Expulsés d’Espagne, ils n’ont eu que le détroit à traverser, laissant tout derrière eux. Difficilement, ils se feront une place dans une société marocaine traditionaliste, réticente à leur présence. Leur persévérance marquera l’histoire d’une ville comme Rabat.   

En 1609, le roi d’Espagne ordonne que soient expulsés les derniers Moriscos, descendants de musulmans espagnols qu’on avait forcés à se convertir au catholicisme mais qui n’étaient, selon les autorités espagnoles, que de « faux catholiques ». Arrivés au Maroc, ils s’installent à Rabat où leur intégration dans la société locale n’est pas facile.  L’expulsion des Morisques par les autorités espagnoles avait commencé bien avant 1609. En effet, depuis la chute du royaume de Grenade en  1492, les tribunaux de l’Inquisition n’ont pas chômé.

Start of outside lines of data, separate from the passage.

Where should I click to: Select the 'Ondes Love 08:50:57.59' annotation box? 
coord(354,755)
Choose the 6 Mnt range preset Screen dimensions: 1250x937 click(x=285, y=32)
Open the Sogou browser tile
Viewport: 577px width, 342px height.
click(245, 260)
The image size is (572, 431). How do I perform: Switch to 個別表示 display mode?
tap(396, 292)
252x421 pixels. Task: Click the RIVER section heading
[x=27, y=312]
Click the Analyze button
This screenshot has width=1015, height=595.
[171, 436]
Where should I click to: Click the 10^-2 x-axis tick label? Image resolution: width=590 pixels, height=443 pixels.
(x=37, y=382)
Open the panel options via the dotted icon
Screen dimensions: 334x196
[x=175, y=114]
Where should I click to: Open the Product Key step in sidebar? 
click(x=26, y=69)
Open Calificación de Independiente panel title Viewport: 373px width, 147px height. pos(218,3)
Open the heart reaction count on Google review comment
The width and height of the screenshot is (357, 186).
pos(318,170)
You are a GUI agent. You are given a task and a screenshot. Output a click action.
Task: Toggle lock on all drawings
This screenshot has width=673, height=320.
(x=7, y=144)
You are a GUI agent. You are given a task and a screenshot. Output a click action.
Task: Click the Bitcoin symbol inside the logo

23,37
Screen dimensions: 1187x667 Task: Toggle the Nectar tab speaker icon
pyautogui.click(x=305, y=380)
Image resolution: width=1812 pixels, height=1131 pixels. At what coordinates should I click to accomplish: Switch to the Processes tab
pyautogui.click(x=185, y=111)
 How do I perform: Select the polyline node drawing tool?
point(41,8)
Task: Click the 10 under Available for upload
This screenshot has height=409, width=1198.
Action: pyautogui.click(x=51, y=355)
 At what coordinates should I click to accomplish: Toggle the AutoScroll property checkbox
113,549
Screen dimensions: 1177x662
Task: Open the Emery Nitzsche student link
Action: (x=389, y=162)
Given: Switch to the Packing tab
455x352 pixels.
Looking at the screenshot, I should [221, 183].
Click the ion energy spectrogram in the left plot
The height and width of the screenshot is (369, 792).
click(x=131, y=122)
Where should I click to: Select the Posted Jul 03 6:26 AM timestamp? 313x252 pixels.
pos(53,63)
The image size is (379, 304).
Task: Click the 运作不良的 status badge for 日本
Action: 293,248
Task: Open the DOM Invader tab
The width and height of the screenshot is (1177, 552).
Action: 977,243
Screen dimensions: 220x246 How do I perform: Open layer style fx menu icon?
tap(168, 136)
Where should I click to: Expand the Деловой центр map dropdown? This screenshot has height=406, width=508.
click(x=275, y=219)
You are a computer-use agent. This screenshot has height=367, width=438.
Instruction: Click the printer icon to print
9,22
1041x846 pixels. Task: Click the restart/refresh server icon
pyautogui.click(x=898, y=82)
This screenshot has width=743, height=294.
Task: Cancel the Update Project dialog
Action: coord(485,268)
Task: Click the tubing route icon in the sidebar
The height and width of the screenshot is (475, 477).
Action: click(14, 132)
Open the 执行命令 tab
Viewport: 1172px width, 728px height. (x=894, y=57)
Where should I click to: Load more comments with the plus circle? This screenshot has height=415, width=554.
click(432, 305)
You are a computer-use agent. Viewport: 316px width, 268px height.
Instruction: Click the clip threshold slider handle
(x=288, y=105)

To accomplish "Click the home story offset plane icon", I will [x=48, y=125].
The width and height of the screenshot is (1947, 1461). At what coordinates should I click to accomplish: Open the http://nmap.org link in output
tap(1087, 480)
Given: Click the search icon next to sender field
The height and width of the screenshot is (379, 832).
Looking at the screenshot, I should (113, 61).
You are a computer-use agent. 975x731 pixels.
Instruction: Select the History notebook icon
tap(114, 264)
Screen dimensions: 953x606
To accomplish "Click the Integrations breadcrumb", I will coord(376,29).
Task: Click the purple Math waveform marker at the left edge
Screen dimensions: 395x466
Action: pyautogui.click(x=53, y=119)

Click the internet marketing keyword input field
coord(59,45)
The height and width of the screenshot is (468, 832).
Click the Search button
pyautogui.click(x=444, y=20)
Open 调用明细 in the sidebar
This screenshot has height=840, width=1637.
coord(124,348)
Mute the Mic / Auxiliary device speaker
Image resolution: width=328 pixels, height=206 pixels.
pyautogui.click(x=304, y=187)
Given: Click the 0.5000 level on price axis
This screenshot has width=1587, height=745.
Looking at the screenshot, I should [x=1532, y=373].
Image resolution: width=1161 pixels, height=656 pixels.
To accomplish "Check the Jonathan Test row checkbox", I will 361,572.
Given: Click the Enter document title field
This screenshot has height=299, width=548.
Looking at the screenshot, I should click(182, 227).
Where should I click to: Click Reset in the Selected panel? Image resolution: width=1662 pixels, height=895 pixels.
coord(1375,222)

Les Morisques qu’on soupçonnait de ne pas être sincères dans leur foi chrétienne étaient expulsés par vagues successives. A la suite de la grande rébellion des Morisques (1568-1570), la présence de ces derniers sur le sol espagnol était perçue par l’Etat et l’Eglise catholique comme une menace interne grave dont il fallait se débarrasser au plus vite. Les Morisques étaient soupçonnés d’entretenir des liaisons secrètes avec les Etats musulmans comme le Maroc et l’Empire ottoman, et le spectre de rébellions et de soulèvements appuyés de l’étranger se faisait de plus en plus menaçant en ce début du XVIIème siècle.